The job blew up – the company’s top client left. I found another job; more ups and downs. I met another boy. I didn’t know it yet but this one I’d marry. We moved out to the suburbs and got a dog. We gathered mushrooms in the woods near our house and I cooked them (and we survived). I cooked giant white and green asparagus in the spring, but there was something missing. I realized I had a home town. And I was missing it – again – staring out the window at short, gray winter days. I had flashbacks. I told the new boy I had to go home and I wanted more than anything for him and the dog to come with me. I wanted them to taste Santa Barbara prawns and cherimoyas; I wanted to grill tri-tip for them and have a clam bake. I wanted them to know what an avocado is supposed to taste like. He said he would. I married him.

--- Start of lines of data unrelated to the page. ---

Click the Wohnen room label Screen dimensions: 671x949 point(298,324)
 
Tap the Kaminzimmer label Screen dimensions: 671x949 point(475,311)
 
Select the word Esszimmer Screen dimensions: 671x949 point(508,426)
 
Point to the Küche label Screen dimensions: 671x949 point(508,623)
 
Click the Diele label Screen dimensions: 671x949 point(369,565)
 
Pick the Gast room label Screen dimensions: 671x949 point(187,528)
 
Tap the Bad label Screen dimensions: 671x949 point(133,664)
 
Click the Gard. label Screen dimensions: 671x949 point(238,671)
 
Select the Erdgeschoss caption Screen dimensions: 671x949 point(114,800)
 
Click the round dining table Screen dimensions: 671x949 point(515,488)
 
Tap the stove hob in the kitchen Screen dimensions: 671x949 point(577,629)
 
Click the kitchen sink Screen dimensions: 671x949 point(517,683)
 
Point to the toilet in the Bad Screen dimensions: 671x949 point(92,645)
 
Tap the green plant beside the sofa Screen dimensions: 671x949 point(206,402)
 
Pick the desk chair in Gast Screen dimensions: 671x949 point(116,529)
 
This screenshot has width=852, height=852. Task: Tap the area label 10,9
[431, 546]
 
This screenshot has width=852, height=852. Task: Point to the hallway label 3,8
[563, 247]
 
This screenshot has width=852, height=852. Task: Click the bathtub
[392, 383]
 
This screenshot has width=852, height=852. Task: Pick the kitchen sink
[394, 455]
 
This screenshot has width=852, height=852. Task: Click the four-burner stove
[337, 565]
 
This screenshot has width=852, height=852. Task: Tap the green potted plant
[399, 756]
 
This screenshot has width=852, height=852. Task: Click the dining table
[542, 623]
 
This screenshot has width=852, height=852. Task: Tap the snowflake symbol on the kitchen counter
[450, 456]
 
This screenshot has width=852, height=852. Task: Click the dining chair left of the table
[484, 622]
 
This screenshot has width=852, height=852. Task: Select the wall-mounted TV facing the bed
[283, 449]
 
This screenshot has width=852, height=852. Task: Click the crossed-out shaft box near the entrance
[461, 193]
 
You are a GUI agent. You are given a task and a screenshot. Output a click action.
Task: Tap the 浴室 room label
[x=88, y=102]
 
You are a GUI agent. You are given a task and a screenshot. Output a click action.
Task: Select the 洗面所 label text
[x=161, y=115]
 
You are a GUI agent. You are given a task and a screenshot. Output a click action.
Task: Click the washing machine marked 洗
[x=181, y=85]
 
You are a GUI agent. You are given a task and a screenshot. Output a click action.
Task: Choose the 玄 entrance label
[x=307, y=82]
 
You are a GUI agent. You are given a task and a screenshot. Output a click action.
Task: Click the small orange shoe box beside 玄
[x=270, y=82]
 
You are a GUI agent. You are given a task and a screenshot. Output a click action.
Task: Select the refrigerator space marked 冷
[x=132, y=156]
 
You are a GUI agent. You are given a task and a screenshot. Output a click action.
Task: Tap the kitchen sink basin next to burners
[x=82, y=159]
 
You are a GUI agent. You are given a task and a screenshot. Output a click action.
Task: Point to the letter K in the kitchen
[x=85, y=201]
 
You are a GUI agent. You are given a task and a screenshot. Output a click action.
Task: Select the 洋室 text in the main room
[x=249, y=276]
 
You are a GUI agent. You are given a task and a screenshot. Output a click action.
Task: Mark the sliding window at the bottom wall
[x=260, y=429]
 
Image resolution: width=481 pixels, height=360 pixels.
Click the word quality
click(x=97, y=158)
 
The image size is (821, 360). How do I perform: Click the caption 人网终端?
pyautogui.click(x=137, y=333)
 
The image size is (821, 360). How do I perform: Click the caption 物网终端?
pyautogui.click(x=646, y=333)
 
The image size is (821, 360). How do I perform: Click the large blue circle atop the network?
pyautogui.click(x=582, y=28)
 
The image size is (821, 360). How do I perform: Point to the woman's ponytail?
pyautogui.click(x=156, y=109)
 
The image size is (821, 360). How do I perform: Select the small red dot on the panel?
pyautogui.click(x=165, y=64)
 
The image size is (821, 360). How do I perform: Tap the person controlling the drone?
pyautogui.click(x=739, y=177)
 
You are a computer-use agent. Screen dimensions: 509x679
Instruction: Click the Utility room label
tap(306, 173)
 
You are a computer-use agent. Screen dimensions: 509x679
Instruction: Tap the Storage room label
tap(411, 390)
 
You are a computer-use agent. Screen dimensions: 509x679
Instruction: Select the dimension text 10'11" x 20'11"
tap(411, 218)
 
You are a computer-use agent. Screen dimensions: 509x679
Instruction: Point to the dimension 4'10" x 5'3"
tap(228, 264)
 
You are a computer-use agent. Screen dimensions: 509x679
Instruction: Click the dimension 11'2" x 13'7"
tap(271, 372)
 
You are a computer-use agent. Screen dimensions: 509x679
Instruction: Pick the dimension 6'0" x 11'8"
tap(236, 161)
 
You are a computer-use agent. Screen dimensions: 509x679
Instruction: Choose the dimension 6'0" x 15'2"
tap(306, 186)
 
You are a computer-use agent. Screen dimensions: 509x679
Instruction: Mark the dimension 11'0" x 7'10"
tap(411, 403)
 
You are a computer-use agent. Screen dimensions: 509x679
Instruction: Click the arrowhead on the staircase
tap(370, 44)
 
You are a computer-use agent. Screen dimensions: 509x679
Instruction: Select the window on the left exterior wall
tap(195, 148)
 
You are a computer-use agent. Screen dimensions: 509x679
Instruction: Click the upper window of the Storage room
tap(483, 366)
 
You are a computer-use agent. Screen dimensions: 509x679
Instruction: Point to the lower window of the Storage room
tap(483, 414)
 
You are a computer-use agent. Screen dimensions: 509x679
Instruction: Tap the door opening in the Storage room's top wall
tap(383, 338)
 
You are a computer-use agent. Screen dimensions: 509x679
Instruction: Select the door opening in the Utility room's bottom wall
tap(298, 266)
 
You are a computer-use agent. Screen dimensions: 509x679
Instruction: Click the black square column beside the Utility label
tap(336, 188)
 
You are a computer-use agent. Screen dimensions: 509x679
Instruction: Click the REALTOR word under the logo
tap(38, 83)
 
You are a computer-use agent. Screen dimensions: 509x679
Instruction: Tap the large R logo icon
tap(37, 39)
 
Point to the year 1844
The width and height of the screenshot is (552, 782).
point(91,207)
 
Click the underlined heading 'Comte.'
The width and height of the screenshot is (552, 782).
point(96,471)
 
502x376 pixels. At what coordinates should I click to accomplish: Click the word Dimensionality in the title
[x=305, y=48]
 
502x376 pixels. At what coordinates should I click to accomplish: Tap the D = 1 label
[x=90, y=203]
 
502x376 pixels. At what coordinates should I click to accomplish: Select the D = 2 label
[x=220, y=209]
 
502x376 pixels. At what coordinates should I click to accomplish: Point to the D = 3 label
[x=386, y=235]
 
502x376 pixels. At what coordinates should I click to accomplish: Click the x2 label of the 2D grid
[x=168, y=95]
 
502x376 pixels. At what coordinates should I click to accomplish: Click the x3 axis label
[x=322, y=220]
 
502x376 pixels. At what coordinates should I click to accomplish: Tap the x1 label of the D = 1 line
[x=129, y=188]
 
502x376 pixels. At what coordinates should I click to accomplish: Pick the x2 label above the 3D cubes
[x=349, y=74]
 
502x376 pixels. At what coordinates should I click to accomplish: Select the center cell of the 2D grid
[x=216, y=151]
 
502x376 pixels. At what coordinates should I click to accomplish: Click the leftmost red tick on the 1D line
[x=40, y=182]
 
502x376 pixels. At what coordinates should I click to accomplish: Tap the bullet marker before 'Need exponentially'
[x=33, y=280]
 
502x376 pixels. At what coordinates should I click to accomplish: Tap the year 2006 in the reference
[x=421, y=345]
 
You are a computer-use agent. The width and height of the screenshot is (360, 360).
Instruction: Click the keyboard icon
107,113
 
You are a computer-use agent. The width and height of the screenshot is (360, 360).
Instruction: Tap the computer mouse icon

We rented another little white clapboard house, this time on the west side. We can smell, if not see, the ocean and I can ride my bike to work. We’ve got a big kitchen with a great view and a stove like a Ferrari that I can’t wait to cook on. Just waiting for the movers to come with the furniture and boxes of memories from Germany.
That takes us up to today. I guess what I’m trying to tell you is, I’ve moved again, with my family this time, to the place where I am myself more than anywhere else, for whatever that’s worth and whatever it might mean.
And I’m taking Sicily with me.

Quite a journey you’ve had Joe. You never lost your sense of adventure, risk taking, reinventing, discovering what is around the corner. Many men and menus later, you’ve done the impossible, you’ve settled down with the love of your life in the place you want to be. Good for you Joe, Mazaltoff
I am so proud that you are my son. Your abilities are endless. There is nothing you cannot do and you do it all so well. The fact that I brought you into this crazy world and you are half me is one of my three greatest achievements. Everything you do is your best and when I think you can’t top yourself, you do. You’ll never know how happy dad and I are that we are the producers of the famous Joe Cangelosi.